The evolution of the catastrophe bond structure and risk transfer product means that the devil is now in the details when it comes to providing price guidance to clients, making the job harder but the coverage more effective, Judith Klugman of Swiss Re recently said.
Speaking at the SIFMA Insurance and Risk Linked Securities conference held in Miami recently, Judith Klugman, Head of ILS Sales for reinsurance firm Swiss Re’s Alternative Capital Partners unit, discussed how the pricing dynamic has changed in the catastrophe bond market over the years.
“I always look at pricing from both the investor and the sponsor perspective,” she began, continuing, “I’m a firm believer that the cat bond pricing cycle can and will be different from the traditional reinsurance pricing cycle, they’re not necessarily meant to match each other.
“There are different dynamics on both and sometimes one product will be more expensive than the other. But from a risk management perspective, it’s great to have both thriving capacity sources.”

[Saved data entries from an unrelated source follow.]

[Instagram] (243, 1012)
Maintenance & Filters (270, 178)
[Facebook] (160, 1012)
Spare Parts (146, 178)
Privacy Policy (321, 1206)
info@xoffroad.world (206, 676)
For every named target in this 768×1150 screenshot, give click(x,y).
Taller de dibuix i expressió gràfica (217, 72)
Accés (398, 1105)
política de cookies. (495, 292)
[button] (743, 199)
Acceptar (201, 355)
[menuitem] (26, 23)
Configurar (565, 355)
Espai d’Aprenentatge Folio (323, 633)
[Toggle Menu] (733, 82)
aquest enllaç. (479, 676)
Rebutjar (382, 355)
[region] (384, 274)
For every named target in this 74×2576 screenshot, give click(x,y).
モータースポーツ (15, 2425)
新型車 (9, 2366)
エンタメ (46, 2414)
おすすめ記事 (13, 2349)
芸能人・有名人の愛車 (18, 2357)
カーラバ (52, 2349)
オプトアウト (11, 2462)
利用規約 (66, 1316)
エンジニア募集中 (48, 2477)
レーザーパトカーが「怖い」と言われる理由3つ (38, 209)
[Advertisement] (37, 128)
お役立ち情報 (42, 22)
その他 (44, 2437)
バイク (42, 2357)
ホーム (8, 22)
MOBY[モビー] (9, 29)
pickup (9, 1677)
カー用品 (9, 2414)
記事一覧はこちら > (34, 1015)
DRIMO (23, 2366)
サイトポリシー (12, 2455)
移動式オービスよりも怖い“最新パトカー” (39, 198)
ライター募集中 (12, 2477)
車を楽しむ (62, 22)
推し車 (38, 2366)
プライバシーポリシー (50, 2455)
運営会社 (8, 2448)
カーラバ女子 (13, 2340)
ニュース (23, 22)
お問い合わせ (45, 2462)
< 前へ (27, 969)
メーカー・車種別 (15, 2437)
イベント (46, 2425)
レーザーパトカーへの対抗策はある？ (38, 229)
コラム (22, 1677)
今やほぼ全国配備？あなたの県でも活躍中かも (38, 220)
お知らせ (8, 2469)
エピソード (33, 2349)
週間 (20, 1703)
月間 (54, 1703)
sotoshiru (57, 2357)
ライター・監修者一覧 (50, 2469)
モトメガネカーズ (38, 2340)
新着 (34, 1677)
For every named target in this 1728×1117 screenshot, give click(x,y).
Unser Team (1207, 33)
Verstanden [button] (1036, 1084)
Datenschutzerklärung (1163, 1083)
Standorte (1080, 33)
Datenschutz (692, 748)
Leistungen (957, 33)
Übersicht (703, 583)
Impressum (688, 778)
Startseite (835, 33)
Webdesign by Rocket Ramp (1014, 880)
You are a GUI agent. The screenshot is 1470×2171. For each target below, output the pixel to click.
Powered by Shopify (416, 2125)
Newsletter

Klugman went on to stress that it’s not the case that ILS capacity always has to be cheaper, saying, “at certain times, one might be more expensive than the other and it’s not necessarily that cat bonds always have to be tighter and cheaper than traditional.”
However for many this is the ILS market they know, as in recent history, “It has been the case over the past few years because of overwhelming demand, that institutional demand.”
Klugman explained that in the early days of the catastrophe bond market it was a lot simpler to price transactions. But with the evolution of the structure and the reinsurance coverage that cat bonds provide, this has become increasingly technical and challenging.
“It’s fascinating on the pricing side. In the early days it was actually somewhat easier for me and my team to give price guidance.”
She explained that for a standard risk, such as a 1-in-100 Florida wind cat bond, the consensus on pricing was much stronger 10-years ago than it is today, making pricing, or at least providing guidance, an easier task.
“Now I think it’s interesting, especially with the evolution in the structures,” Klugman continued.
“We want to make this product work for the clients, so it needs to match their needs. There’s been a tremendous evolution from products in the early days, which probably had a significant amount of basis risk in them, to almost a convergence in the structures between a traditional reinsurance product and a cat bond product.
“But with that convergence comes a lot more complexity and that is why we also see the evolution of the investor base become a lot more sophisticated than they were earlier on, because of the complexity and also, investors now also have very different views of what the risk is.”
As a result the pricing of catastrophe bonds and the setting of price guidance is far more challenging and perhaps even more important than ever before, as its accuracy is key, given no-one wants to see guidance that is wildly out of line with final pricing.
Klugman said, “Pricing is somewhat of an art now, rather than like just an easy science and it’s an interesting dynamic as we evolve.
“The devil is in the detail, to think about what really is the structure, what is being modelled, how are these models being used. All that has to be taken into account when we think about the price. So it is very different now than it was back in the early days.”